Emerald Ash Borer treatment

Asked February 22, 2020, 11:06 AM EST

Hello! For the past 6 years, I have been having the ash trees on my residential property professionally treated every other year for prevention of emerald ash borer. The treatments have been successful, with the trees showing no sign of infestation. Ash trees on neighboring properties are mostly dead or dying, but have yet to be removed. Due to cost, I am considering extending the interval between treatments to 3 years, but not at the expense of losing the trees that I have already invested to save. Is there scientific research to support this approach? If I defer treatment, can I watch the trees closely for early signs of infestation, and treat during summer if necessary? Thank you.

Midland County Michigan

1 Response


The latest research is showing some insecticides are effective for 3 years. So, it depends on what is being used, dosage, and how it is applied. Emamectin benzoate injections, ( one brand is Tree-age) can protect for three years. Soil drenches or basal sprays protect for one or two years. This document updated in 2019 explains the treatment options available and how long they are effective:


Two years after all untreated trees in your area are dead, your treated trees may be able to go to a 4-5 year cycle because the borer insect population will be very low. This response to another client in a location where all untreated trees were dead explains:

“Here is a synopsis of recommendations by Drs. David Smitley, MSU Landscape Entomologist, and Deb McCullough, MSU Forest Entomologist. Both researchers have worked extensively on EAB since it was discovered in Michigan.

Since we’re at the point where most of the untreated ash trees in Midland are dead, you can extend the treatments to a 4 or 5-year treatment plan. Here are the strategies to consider:

1. Emamectin benzoate trunk injection at the highest label rate once every five years. If you see new bark splits and limb dieback in the future, treat a year or two early, then go back to the 5-year schedule.

2. If the tree is under 14 inches DBH (trunk diameter in inches at breast height), apply emamectin benzoate at a moderate rate, e.g, 5 ml per diameter at DBH inch. (This option is a consideration since the high rate can be difficult to get into trees. Plus, the treatment doesn’t cost as much.) Trees should be treated at either 4 or 5-year intervals. For trees with a DBH over 14-16 inches, then the high rate might be better.

Note that if you follow a 4 or 5-year treatment plan, it would be wise for someone to examine a few green ash trees in August.
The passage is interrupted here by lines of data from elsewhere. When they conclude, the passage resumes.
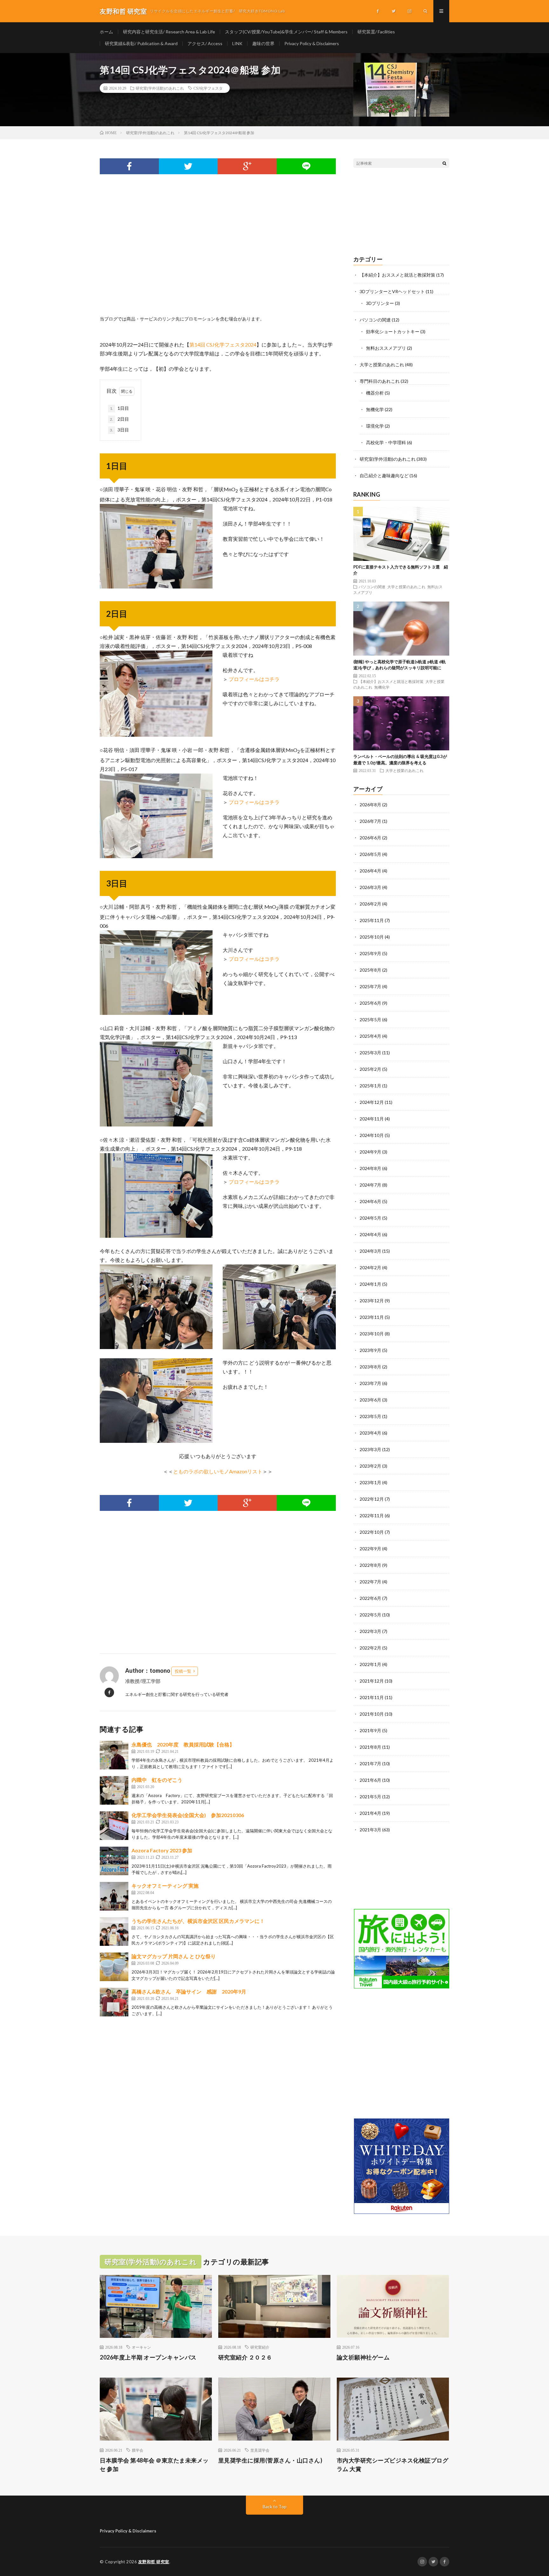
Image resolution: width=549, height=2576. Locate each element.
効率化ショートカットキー (392, 331)
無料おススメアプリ (386, 348)
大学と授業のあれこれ (382, 364)
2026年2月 (370, 903)
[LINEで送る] (306, 166)
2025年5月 (370, 1019)
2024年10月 (372, 1135)
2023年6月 (370, 1399)
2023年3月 (370, 1449)
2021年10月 (372, 1714)
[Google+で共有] (247, 166)
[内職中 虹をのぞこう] (114, 1790)
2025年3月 (370, 1052)
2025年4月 (370, 1036)
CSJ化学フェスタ (208, 88)
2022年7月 (370, 1581)
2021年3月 (370, 1829)
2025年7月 (370, 986)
Those are likely to be colonized before any white ash trees. If new woodpecks, declining branches or any other new signs of EAB are observed in green ash, then the EAB density might be starting to build at least a bit. At that point, it might be worth shortening the injection frequency – e.g., switching from 5 to 4 years, for example. —-Mary Wilson, MSU Extension, Horticulture Educator”

From your description you should be able to go to a 3 year cycle when using Emamectin benzoate injections at the correct dosage. Once all untreated trees are dead, a longer treatment cycle can be used. Thank you for using our service.